Top of Material for this exercise

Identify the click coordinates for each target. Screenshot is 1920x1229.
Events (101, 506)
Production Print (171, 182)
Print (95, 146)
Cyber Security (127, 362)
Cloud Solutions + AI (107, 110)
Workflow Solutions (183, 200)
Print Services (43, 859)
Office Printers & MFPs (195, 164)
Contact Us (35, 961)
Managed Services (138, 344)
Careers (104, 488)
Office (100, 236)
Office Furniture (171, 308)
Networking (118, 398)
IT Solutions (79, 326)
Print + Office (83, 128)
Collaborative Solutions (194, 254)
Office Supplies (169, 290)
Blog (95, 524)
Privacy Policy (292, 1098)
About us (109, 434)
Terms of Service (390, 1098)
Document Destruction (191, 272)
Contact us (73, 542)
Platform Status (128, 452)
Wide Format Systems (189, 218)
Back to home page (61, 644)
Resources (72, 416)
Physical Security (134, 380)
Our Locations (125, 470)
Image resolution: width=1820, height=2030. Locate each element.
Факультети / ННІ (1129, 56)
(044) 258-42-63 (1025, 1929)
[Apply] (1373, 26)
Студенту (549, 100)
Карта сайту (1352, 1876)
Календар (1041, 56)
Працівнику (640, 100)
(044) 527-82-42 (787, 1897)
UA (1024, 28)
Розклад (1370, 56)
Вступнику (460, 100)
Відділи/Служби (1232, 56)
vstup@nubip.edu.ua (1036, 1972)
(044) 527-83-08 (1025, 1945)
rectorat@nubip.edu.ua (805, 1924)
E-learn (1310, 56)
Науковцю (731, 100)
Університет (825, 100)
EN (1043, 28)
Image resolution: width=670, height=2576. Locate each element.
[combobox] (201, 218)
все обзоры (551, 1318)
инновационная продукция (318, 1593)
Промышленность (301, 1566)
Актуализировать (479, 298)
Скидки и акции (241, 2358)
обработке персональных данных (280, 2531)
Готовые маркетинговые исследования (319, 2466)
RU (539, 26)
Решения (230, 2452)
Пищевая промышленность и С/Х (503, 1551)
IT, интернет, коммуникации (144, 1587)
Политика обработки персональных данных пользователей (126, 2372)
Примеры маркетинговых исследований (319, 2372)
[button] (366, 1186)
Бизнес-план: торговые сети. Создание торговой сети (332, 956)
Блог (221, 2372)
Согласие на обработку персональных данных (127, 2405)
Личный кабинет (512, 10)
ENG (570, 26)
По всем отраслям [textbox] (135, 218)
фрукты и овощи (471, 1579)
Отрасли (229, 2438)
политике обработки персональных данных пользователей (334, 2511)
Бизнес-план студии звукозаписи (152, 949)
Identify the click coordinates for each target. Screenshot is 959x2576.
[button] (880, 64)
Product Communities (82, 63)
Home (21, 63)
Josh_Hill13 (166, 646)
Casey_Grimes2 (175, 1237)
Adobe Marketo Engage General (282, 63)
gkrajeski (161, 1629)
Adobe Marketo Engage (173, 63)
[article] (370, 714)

Bottom of Material for this exercise

**Activity**
Look in the material above for the line with "E-learn (1310, 56)" and the line with "Актуализировать (479, 298)", and transcribe exactly those lines and all lines between them, nothing more.

**Response to this task**
E-learn (1310, 56)
Науковцю (731, 100)
Університет (825, 100)
EN (1043, 28)
Image resolution: width=670, height=2576. Locate each element.
[combobox] (201, 218)
все обзоры (551, 1318)
инновационная продукция (318, 1593)
Промышленность (301, 1566)
Актуализировать (479, 298)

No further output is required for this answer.